> Aim of the exercise
Write back, word for word, the lines from the one containing "Where should I" to the end of the listing below. Include nothing else, and no pictures.

> Exercise inputs
= Beginning of Section =

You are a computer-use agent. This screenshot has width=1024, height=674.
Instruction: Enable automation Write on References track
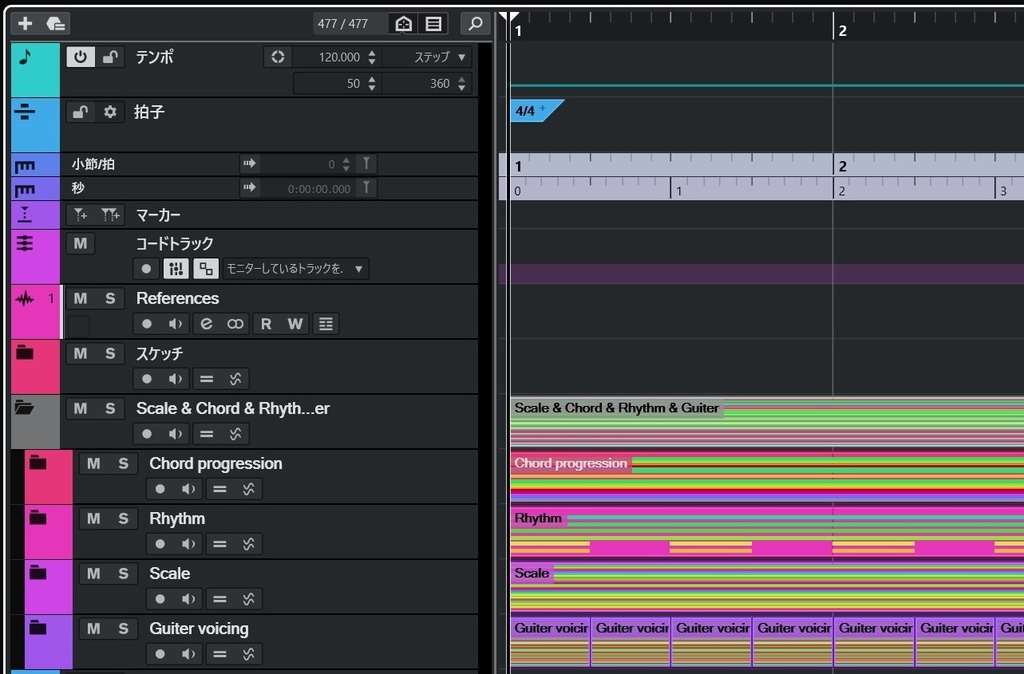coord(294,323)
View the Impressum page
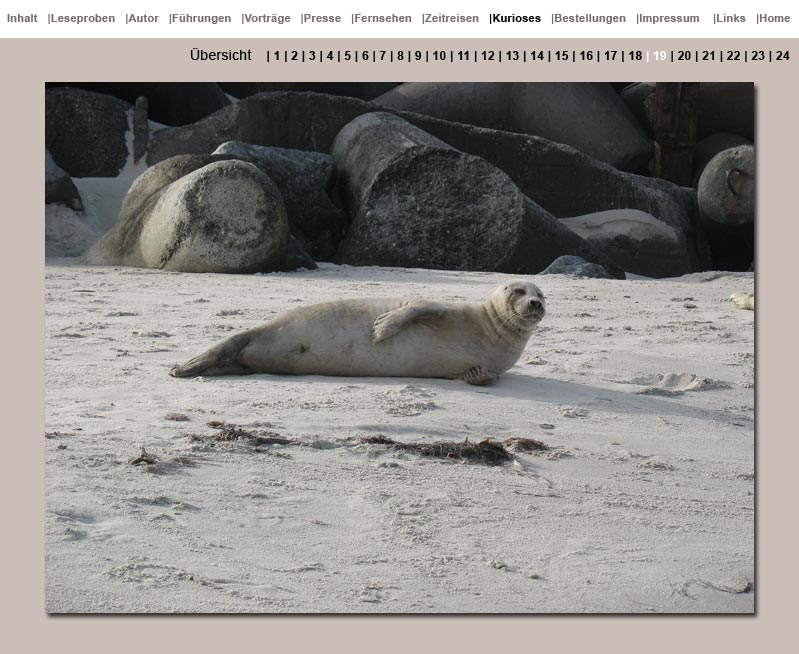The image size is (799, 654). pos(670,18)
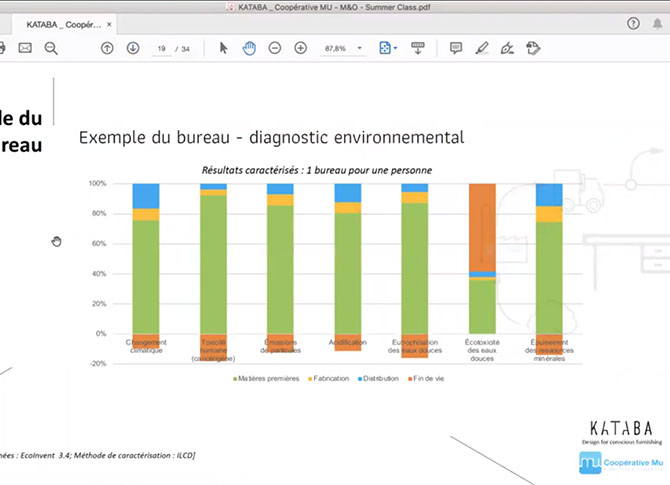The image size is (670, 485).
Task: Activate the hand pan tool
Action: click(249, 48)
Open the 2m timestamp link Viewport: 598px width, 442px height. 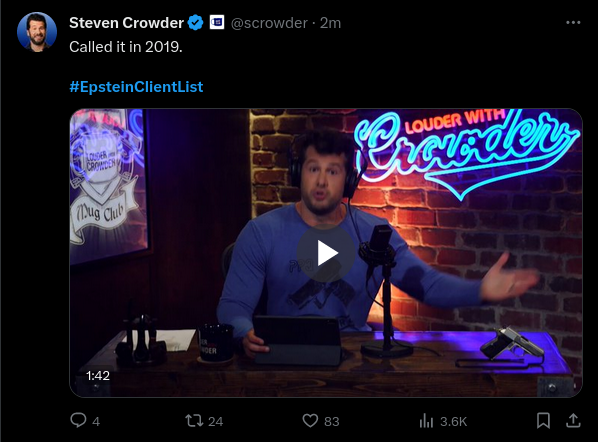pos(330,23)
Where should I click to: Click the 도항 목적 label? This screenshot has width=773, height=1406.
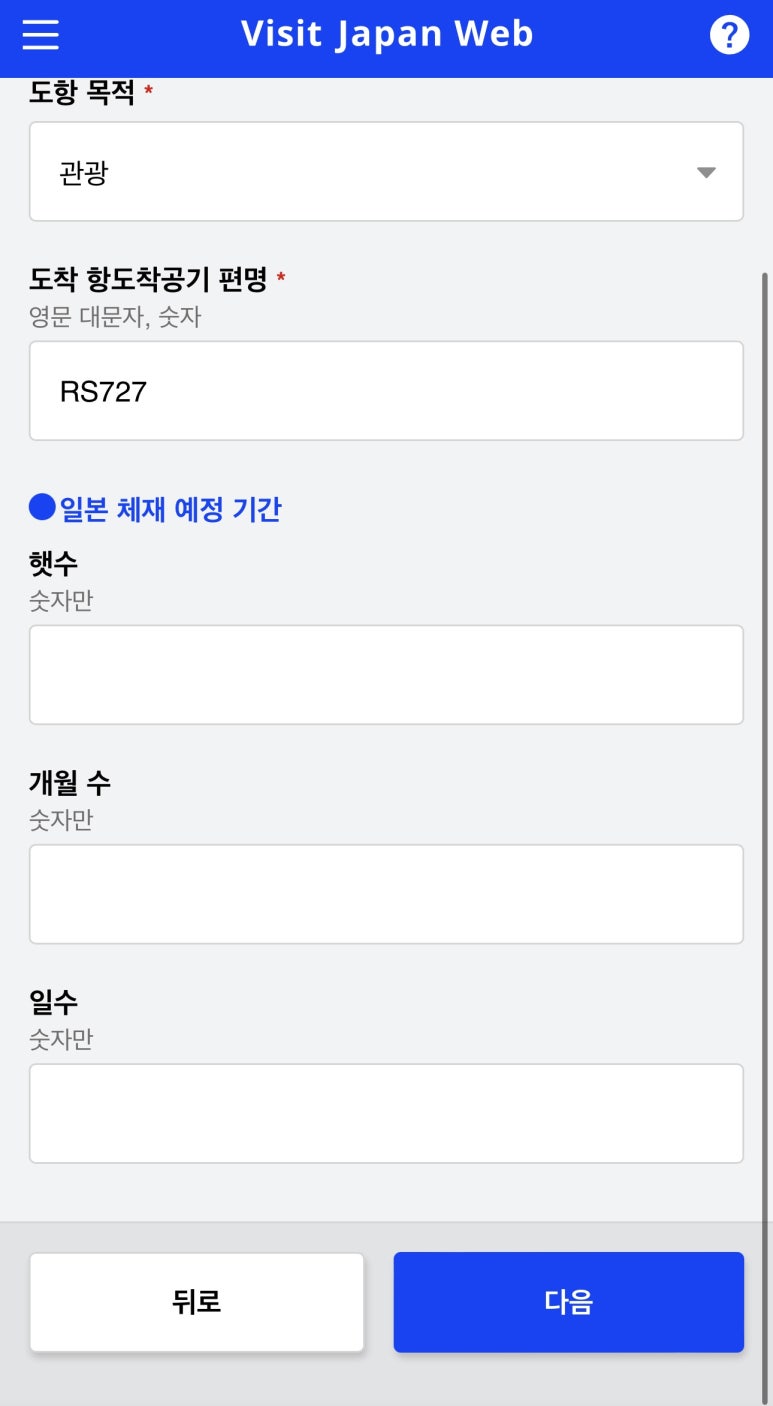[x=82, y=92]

= End of Section =

> Exercise output
Where should I click to: Click the 도항 목적 label? This screenshot has width=773, height=1406.
[x=82, y=92]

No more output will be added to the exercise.